The present invention can solve following problem: 1) utilize vertical search to obtain the corresponding network address of different classification with focused crawler from navigation website through to vertical search and focused crawler Study on Technology.2) can return precise search result targetedly to the special search of specific industry theme according to the user.3) obtain Web page classifying that unknown URL is affiliated on the classifieds website through vertical search and focused crawler.
The present invention is based on the Web page classifying recognition methods of vertical search and focused crawler technology, the technological frame of the URL that respectively classifies in a kind of effective navigation by recognition class website be provided, and detailed design recognizer.System is divided into three modules, is successively from the bottom up: data acquisition module, Context resolution layer and application presentation layer.
The present invention is based on the Web page classifying recognition methods of vertical search and focused crawler technology, committed step is two parts: the webpage source code obtains and the web page contents analytical method.Wherein the web page contents analytical method is a core, and it comprises two main portions: extract the structured message of webpage and the strategy of creeping of focused crawler.Through discovering navigation website webpage source code: the navigation type website is made up of the sub-directory page of a master catalogue page and each classification basically two kinds of pages; The master catalogue page comprises the link of each classification subpage frame of a large amount of sensings, and the sub-directory page of each classification then comprises the link of the website that belongs to this classification.The sub-directory page of each classification on the same navigation website also has very strong similarity; That is to say similar structure is all arranged in these pages; Can summarize the structured message of the page with (or a several) regular expression through pattern learning, so as long as find the regular expression of representing these page structure information just can well instruct focused crawler to grasp and the relevant webpage of classifying as far as possible.With www.hao123.com is example; As to search all URL of " amusement and recreation " classification; Can write regular expression href (?: " (? < 1>[^ "] *) " | (? < 1 >)); be used for the link of shape such as href=" ... " in the matched character string, just can obtain all URL of " amusement and recreation " classification.
In order to adapt to the irregular renewal of navigation website, better extract the Web page structural information of catalog page, the invention provides the timing learner of URL regular expression, can adapt to the continuous variation of the website that navigates.The present invention has simultaneously proposed the directed BFS strategy based on the web page contents characteristic with reference to three kinds of search strategies of URL.The basic thought of this search strategy is: in the process that webpage grasps, according to the directed structured message that extracts webpage of the content characteristic of webpage, from structured message, grasp webpage with breadth-first strategy then earlier.This method can reduce the quantity of gathering the page effectively, has also practiced thrift the network bandwidth simultaneously, improves the efficient of information search.
With respect to scheme of the prior art, advantage of the present invention is:
Utilize URL coverage rate in Chinese website ALEXA TOP100 of this system grabs to reach 98%, the coverage rate among the Global Site ALEXA TOP 500 reaches 87%, and the URL coverage rate of local characteristic website reaches 56%.Through actual motion and test in the development & construction process, well embodied implementation result based on the recognition methods of the Web page classifying of vertical search and focused crawler, verified the accuracy of the method.The present invention has very wide significance and using value for the identification of Web page classifying.Mainly can be applied in the specific crowd of professional domain to aspects such as the search of the vertical search of customizing messages, Deep Web and excavation, website structure elucidation, the analysis of central issue of Internet user interest, the search efficiency that improves topic search engine, construction of digital library.
Description of drawings
Below in conjunction with accompanying drawing and embodiment the present invention is further described:
Fig. 1 is based on the Web page classifying recognition methods overall flow figure of vertical search and focused crawler technology; Wherein provided each processing procedure of identification Web page classifying.
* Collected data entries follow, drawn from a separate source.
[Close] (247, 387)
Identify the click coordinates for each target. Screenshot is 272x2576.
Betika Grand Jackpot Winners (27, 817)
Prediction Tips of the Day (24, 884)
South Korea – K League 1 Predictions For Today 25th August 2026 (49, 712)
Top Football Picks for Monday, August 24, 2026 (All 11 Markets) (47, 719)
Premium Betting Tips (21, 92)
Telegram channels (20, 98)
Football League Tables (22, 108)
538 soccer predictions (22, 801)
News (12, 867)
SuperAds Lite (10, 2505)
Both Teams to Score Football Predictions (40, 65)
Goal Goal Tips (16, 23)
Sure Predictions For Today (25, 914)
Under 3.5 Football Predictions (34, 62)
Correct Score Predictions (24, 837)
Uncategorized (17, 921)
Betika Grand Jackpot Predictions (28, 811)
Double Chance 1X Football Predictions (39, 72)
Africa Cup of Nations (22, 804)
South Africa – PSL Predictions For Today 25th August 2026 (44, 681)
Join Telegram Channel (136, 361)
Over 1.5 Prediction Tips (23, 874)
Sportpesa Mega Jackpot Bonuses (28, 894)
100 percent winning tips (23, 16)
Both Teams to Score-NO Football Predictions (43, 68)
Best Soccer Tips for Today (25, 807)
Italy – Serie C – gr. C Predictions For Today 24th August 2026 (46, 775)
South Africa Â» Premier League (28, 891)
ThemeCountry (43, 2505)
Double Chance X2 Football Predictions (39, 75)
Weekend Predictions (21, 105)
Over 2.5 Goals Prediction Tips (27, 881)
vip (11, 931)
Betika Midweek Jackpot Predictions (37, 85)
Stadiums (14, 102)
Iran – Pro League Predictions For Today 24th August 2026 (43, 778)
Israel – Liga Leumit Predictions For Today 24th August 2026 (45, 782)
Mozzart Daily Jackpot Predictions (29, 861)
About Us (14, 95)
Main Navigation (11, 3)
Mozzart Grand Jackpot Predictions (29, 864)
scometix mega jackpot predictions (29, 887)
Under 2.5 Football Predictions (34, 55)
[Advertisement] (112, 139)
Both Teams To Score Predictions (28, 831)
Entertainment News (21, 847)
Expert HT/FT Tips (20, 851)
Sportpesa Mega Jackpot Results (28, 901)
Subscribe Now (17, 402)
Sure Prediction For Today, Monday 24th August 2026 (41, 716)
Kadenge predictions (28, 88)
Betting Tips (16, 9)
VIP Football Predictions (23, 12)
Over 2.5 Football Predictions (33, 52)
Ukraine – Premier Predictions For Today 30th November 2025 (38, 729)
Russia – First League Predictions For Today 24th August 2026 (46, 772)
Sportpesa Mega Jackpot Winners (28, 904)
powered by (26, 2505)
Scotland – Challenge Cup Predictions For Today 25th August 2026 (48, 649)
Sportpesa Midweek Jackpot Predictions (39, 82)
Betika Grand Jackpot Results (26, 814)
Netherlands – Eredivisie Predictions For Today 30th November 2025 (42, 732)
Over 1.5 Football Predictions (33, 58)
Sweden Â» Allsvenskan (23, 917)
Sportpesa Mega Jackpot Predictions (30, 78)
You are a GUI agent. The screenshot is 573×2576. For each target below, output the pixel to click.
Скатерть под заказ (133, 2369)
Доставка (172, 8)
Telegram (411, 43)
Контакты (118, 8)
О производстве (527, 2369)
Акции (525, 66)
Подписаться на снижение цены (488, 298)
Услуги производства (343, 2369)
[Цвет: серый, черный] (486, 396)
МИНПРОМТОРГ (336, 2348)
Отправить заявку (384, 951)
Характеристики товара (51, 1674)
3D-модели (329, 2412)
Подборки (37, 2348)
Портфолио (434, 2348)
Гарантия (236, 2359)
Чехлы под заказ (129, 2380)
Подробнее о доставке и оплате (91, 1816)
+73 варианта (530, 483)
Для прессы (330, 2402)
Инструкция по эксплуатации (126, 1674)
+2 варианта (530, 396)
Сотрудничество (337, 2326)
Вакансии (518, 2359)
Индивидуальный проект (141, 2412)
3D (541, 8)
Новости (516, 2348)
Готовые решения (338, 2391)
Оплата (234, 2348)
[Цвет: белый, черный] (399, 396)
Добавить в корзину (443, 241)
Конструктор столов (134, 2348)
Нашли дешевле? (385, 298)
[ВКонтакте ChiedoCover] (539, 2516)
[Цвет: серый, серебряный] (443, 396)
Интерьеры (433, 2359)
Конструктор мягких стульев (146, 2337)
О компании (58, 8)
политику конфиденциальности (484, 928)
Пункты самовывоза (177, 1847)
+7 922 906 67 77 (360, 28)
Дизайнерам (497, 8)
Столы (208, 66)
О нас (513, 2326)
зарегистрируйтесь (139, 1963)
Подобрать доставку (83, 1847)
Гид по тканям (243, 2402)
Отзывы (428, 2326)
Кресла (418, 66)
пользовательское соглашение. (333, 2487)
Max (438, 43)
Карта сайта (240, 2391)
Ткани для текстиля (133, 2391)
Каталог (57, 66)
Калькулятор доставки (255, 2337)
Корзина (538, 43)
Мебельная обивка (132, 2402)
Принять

Fig. 2 is the process flow diagram of web page contents analytic method; Wherein provided each processing procedure of web page contents analytic method.
Embodiment
Below in conjunction with specific embodiment such scheme is further specified.Should be understood that these embodiment are used to the present invention is described and are not limited to limit scope of the present invention.The implementation condition that adopts among the embodiment can be done further adjustment according to the condition of concrete producer, and not marked implementation condition is generally the condition in the normal experiment.
Embodiment
Navigation website that present embodiment is developed warehouse-in engine and broadband networks user behavior analysis system employing be the B/S framework, development platform is vs2005+oracle 9i, the user can be as required, is linked into easily in the existing system that needs the network address classification.Only need revise configuration file during deployment, can on a PC, move, also can operation simultaneously on multiple pc.
Below introduce each module of this design in detail and based on the Web page classifying recognition methods of vertical search and focused crawler.The concrete processing procedure of method such as the accompanying drawing 1 of Web page classifying identification, carry out according to following steps:
(1) read the url list of presetting the Web side navigation website, judge whether url list is empty,
If empty, then change step (8);
(2) take out a website URL, put it in the url list (UV_URL tabulation) of not visit.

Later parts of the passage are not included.